What is the risk associated with Procomvax?

The most common side effects seen with Procomvax are reactions at the injection site, including pain, soreness, erythema (redness) and swelling. Other common side effects are fever, anorexia (loss of appetite), vomiting, diarrhoea, irritability, somnolence (sleepiness), crying (including unusual high-pitched crying and prolonged crying) and otitis media (infection of the middle ear). For the full list of all side effects reported with Procomvax, see the Package Leaflet.

Procomvax should not be used in infants who may be hypersensitive (allergic) to any of the active substances or any of the other ingredients. Infants who show signs of hypersensitivity (allergic reaction) after an injection should not receive further injections of the vaccine. Procomvax is not recommended for infants younger than six weeks of age, because of a risk of a reduced protective
response to Hib.

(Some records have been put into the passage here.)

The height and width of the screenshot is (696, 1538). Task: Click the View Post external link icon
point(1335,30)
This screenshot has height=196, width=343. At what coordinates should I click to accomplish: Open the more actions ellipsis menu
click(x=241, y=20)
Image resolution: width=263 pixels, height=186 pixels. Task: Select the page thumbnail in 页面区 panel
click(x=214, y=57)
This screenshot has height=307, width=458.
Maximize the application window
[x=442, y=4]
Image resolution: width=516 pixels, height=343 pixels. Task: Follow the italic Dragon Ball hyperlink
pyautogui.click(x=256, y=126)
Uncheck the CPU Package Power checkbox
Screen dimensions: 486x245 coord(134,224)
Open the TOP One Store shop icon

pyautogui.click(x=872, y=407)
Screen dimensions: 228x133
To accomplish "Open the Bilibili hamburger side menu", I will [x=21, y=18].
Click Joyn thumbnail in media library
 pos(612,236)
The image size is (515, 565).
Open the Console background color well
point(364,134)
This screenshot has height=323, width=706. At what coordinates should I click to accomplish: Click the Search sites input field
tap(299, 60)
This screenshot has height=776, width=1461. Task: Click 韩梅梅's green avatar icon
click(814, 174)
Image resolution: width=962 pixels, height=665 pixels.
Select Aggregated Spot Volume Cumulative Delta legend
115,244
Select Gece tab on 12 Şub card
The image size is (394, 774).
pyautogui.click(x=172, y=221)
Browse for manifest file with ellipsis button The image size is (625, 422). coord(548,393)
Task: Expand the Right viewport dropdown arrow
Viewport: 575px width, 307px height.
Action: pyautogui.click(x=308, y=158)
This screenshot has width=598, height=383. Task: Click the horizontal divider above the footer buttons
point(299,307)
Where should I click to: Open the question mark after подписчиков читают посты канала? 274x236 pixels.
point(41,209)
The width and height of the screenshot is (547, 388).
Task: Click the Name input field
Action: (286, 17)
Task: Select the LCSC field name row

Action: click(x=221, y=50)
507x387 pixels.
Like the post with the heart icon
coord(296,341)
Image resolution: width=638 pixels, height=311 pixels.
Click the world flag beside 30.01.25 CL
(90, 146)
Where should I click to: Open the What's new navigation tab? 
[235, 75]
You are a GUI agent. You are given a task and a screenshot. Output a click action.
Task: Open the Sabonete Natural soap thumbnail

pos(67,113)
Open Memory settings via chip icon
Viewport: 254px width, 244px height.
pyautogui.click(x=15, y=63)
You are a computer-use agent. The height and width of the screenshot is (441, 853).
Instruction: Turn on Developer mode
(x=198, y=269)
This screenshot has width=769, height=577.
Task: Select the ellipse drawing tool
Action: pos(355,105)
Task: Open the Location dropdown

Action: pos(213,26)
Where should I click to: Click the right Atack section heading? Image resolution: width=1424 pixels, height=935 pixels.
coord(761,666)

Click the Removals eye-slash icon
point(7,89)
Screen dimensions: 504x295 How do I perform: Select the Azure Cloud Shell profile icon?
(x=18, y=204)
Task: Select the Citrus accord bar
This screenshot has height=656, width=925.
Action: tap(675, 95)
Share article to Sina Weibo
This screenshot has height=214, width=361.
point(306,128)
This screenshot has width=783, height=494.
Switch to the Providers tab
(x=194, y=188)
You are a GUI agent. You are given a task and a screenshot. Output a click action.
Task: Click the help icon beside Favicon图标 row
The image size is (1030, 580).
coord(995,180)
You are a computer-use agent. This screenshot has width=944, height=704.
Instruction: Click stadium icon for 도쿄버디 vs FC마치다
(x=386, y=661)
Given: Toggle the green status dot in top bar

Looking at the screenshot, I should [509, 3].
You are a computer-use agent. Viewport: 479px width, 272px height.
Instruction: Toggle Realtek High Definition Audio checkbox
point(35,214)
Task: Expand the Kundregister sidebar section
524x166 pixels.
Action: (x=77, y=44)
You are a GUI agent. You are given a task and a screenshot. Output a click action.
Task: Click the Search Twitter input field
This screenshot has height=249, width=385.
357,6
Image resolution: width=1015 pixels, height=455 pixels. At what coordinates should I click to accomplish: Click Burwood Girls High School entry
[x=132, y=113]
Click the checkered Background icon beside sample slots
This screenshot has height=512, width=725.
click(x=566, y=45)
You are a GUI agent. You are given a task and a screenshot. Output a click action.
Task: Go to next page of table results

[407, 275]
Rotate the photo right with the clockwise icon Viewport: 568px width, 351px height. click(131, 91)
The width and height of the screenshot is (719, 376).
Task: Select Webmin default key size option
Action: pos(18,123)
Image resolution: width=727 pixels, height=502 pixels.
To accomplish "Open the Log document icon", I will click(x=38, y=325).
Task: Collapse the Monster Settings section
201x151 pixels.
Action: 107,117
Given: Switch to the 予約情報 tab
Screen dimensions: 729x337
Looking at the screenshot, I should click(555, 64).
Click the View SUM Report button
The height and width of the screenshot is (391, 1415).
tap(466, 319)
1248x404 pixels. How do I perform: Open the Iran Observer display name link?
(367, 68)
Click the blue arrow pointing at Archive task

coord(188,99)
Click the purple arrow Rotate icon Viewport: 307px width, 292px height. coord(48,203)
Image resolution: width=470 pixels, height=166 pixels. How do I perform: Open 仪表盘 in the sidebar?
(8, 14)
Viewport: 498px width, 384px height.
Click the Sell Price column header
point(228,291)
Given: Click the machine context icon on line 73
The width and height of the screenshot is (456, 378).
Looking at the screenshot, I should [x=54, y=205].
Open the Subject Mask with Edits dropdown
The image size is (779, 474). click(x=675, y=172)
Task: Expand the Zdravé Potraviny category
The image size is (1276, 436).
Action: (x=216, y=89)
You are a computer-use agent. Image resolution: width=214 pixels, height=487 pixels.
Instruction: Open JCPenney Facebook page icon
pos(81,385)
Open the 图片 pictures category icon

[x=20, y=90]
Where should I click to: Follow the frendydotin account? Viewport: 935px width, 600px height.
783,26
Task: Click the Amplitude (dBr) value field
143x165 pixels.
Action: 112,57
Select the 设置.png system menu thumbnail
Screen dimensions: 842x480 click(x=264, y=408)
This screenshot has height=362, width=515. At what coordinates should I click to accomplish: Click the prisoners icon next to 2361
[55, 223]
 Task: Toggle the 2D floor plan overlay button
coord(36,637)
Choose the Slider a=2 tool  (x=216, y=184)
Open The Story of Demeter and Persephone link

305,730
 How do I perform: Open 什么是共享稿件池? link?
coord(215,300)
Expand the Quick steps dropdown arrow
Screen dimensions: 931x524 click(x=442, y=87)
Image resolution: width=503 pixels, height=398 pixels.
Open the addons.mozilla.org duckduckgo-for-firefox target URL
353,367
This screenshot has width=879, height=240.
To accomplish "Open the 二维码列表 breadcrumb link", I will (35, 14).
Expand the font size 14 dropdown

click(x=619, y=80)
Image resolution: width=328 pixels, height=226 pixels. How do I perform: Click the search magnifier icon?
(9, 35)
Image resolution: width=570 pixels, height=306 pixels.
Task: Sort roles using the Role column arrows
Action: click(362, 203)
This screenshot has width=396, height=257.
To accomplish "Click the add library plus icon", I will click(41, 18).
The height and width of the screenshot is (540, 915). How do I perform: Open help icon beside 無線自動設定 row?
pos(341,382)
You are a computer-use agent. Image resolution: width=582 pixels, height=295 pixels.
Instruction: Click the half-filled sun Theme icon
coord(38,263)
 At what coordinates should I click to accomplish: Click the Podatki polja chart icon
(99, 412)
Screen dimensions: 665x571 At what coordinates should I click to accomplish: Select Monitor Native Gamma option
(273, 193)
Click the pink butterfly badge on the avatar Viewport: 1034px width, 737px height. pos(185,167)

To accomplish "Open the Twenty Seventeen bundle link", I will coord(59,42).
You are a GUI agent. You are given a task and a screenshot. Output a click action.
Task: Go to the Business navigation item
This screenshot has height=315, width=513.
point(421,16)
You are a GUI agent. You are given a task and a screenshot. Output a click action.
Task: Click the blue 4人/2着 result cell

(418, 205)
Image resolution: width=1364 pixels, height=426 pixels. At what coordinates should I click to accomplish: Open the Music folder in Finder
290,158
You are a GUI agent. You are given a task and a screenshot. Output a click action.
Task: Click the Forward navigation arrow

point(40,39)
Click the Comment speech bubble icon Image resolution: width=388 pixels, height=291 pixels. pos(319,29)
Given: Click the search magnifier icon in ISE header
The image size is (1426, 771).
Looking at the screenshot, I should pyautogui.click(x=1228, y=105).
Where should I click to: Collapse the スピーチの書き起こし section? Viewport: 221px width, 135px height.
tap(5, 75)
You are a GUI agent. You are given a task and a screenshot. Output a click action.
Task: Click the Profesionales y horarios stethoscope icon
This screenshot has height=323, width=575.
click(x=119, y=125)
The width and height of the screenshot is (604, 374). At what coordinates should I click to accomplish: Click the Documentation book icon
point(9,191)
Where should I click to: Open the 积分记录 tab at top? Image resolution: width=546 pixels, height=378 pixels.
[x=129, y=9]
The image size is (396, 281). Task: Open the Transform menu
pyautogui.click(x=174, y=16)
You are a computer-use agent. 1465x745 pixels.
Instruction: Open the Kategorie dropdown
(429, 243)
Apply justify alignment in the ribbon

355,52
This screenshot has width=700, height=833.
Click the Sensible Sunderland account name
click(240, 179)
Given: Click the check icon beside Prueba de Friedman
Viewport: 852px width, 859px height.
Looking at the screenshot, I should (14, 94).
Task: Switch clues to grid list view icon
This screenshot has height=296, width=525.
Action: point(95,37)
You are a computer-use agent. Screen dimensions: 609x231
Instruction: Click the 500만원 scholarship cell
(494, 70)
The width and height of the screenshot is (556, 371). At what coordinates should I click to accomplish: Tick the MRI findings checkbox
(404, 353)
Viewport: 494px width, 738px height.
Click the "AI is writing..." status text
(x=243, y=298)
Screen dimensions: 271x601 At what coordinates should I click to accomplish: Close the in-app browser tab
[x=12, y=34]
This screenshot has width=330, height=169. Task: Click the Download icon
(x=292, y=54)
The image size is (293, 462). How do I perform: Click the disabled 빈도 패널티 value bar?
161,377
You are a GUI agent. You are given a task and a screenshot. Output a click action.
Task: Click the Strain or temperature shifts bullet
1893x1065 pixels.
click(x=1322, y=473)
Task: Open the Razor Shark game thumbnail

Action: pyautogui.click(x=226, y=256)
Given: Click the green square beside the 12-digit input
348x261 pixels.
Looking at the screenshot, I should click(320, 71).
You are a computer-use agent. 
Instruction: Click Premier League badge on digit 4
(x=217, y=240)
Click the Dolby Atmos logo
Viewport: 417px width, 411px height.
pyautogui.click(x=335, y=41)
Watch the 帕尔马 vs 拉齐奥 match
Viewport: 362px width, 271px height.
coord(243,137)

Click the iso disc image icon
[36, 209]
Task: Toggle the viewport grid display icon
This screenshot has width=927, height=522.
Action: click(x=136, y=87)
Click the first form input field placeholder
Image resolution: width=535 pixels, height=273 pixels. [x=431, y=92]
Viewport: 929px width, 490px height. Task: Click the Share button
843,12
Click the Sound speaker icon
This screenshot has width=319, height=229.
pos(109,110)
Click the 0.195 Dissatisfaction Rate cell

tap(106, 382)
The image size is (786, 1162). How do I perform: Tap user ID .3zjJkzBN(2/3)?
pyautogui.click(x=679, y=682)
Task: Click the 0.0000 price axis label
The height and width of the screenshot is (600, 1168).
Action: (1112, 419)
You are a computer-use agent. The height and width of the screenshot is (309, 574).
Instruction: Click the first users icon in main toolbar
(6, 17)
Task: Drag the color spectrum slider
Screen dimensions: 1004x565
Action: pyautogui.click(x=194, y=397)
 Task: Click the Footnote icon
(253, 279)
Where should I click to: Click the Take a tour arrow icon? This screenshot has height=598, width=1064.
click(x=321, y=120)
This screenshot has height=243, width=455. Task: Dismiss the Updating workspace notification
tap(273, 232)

Vaccination with Procomvax should be postponed in infants with moderate or severe sudden fever until they have recovered.

As for all vaccines, if Procomvax is used in very premature babies, there is a risk of the babies experiencing apnoea (brief pauses in breathing). Their breathing should be monitored for up to three
days after vaccination.

Why has Procomvax been approved?

The Committee for Medicinal Products for Human Use (CHMP) decided that Procomvax’s benefits are greater than its risks for vaccination against invasive disease caused by Hib and against infection caused by all known subtypes of hepatitis B virus in infants six weeks to 15 months of age. The Committee recommended that Procomvax be given marketing authorisation.

Other information about Procomvax:

The European Commission granted a marketing authorisation valid throughout the EU to Sanofi Pasteur MSD S.N.C. for Procomvax on 7 May 1999. The marketing authorisation was renewed on 7 May 2004.

References:

European Medicines Agency

This document is a summary of the European Public Assessment Report (EPAR). It explains how the Committee for Medicinal Products for Human Use (CHMP) assessed the studies performed, to reach their recommendations on how to use the medicine.

The full EPAR for Procomvax can be found in:

http://www.ema.europa.eu/ema/index.jsp?curl=pages/medicines/human/medicines/000231/human_med_000994.jsp&mid=WC0b01ac058001d124

For more information about treatment with Procomvax, read the package leaflet (also part of the EPAR) or contact your doctor or pharmacist.

This summary was last updated in 02-2008.